Para pemuda Desa Kubung, Kalimantan Tengah bergiat menanam tanaman lokal, seperti durian dan jengkol, untuk mencegah ekspansi kelapa sawit di hutan desa mereka dan meningkatkan penghasilan. Sementara rekan-rekan mereka di Desa Kinipan, dihadapkan dengan ekspansi perkebunan kelapa sawit yang mulai menjarah lahan hutan mereka.

Oleh Dionisius Reynaldo Triwibowo

Liputan ini pertama kali terbit di harian Kompas pada tanggal 27 Januari 2019.

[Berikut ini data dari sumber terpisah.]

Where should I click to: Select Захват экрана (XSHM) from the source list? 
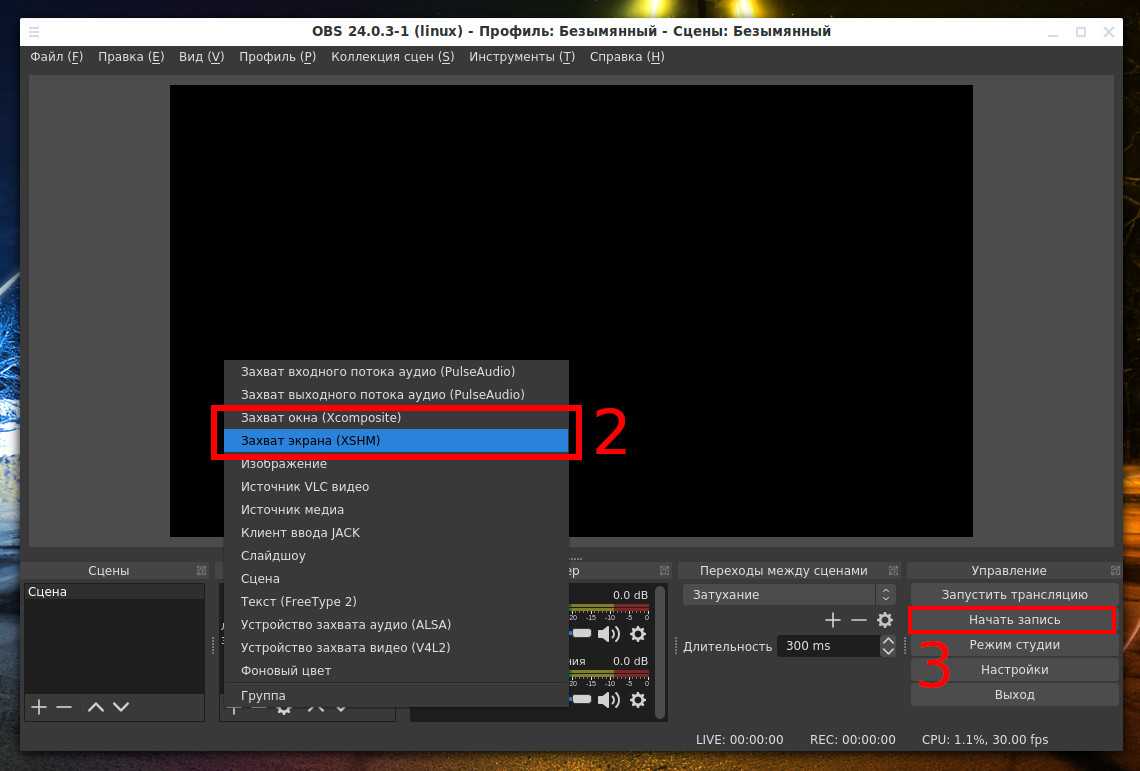[395, 441]
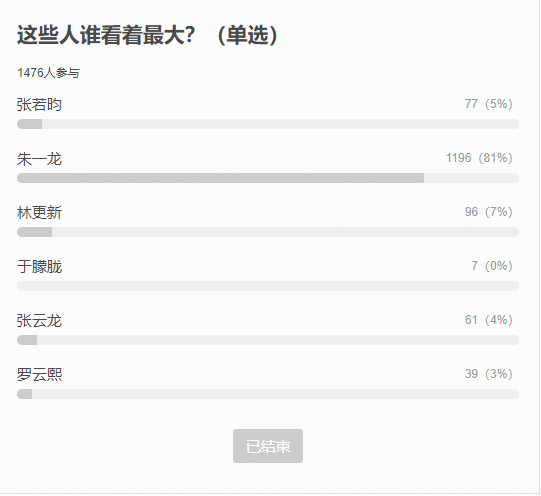Click the 罗云熙 result progress bar
The height and width of the screenshot is (496, 541).
click(268, 394)
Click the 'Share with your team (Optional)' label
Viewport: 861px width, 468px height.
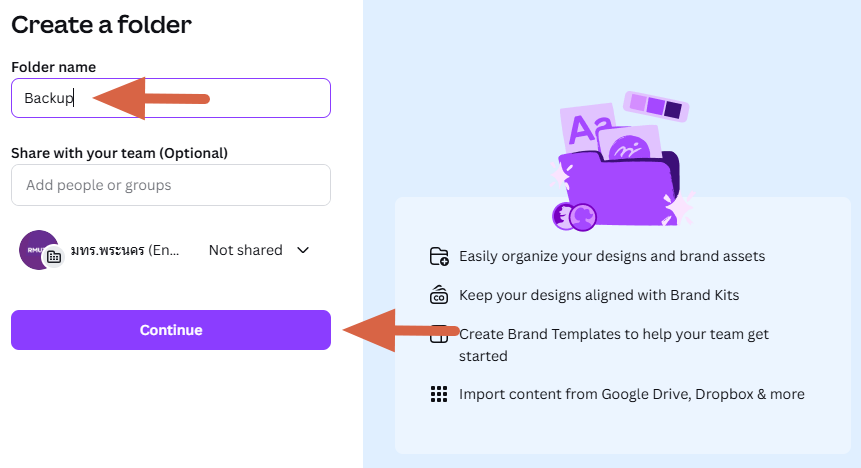[120, 153]
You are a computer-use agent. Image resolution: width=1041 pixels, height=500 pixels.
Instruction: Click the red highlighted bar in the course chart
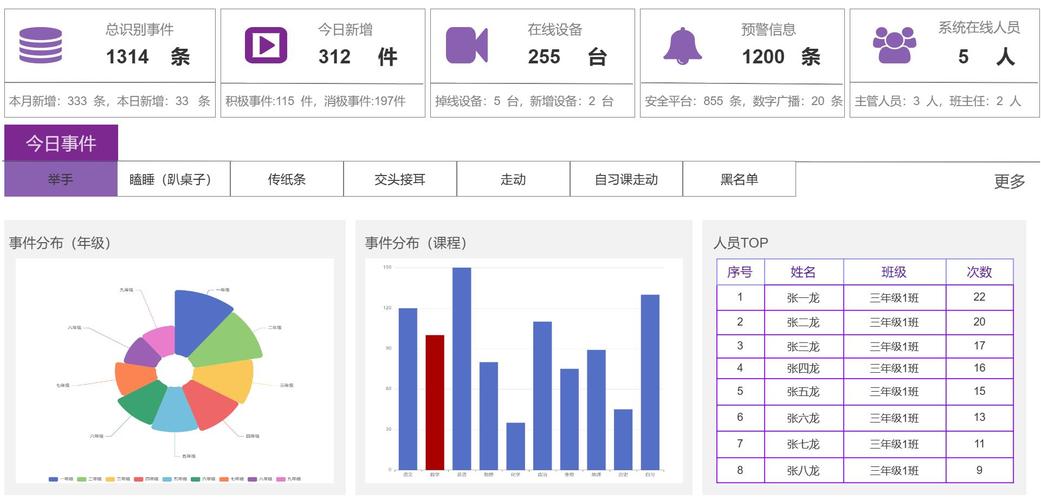(435, 402)
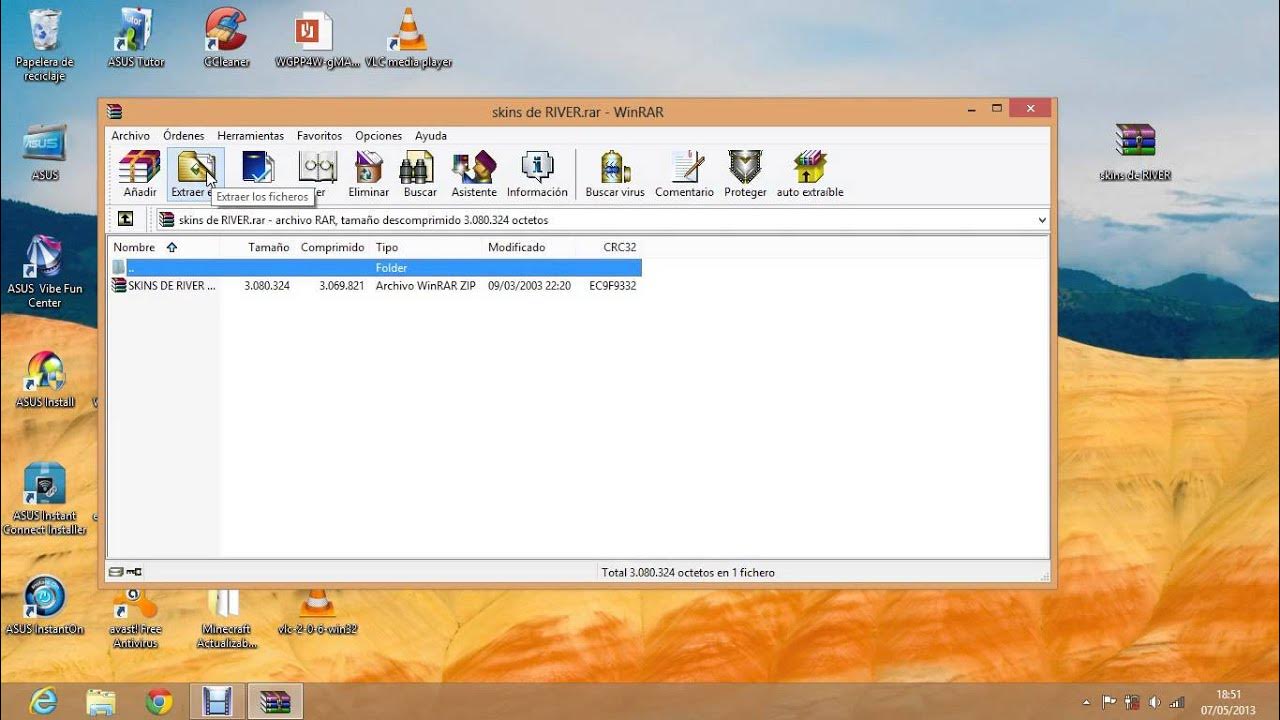Open the Órdenes menu

pyautogui.click(x=184, y=135)
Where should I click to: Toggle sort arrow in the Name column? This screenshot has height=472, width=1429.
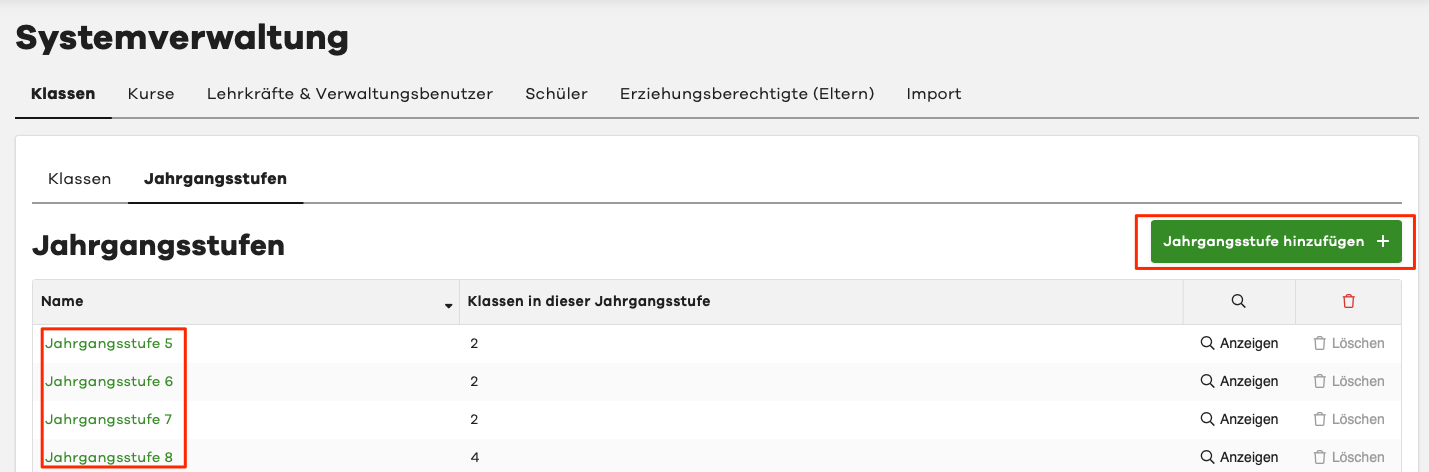tap(448, 303)
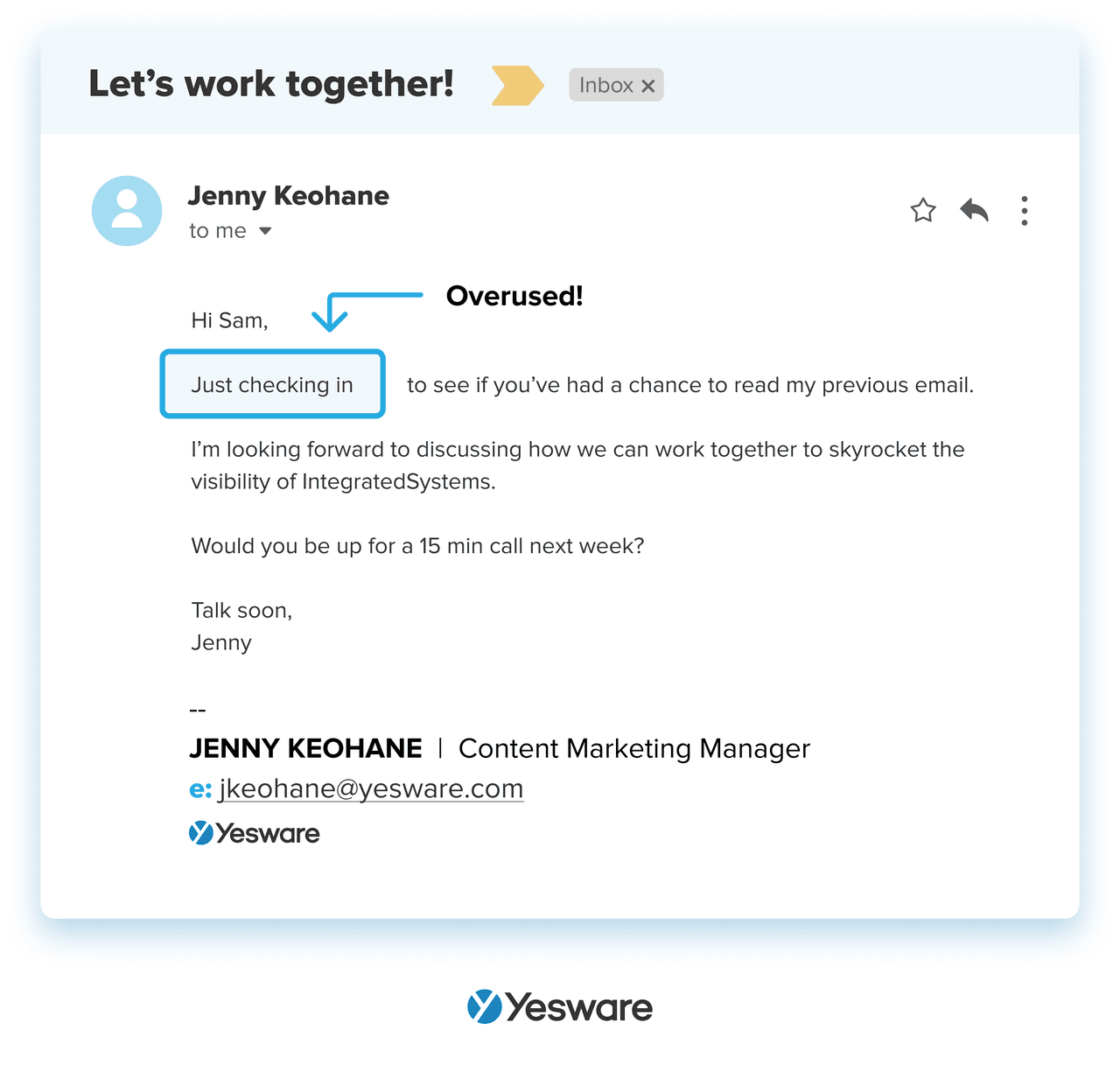This screenshot has height=1079, width=1120.
Task: Click the 'JENNY KEOHANE' signature name
Action: 305,748
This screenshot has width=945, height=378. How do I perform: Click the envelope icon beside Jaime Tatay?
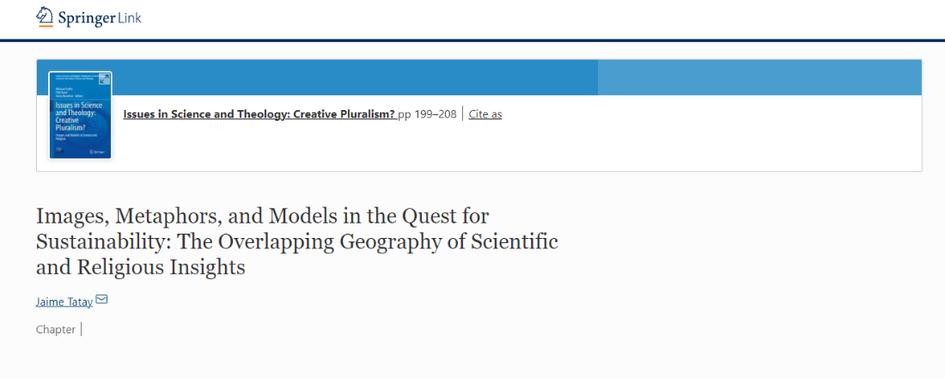(102, 299)
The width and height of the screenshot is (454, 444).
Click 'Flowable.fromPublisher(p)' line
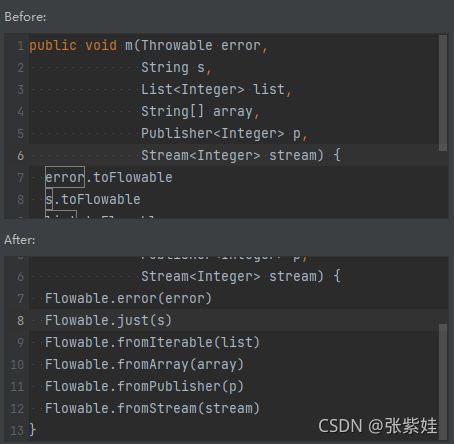pyautogui.click(x=144, y=386)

Lamandau, KALIMANTAN TENGAH –  Para pemuda Desa Kubung, Kecamatan Delang, Kabupaten Lamandau, Kalimantan Tengah, bergiat menanam dengan harapan bisa mencegah masuknya perkebunan ke daerah sekaligus bisa mempertahankan hutan.

Albert Himawan (28), salah satu tokoh muda Desa Kubung, sibuk memilah durian. Sementara, beberapa pemuda lainnya sibuk menurunkan durian berwarna hijau, kuning dan merah dari keranjang.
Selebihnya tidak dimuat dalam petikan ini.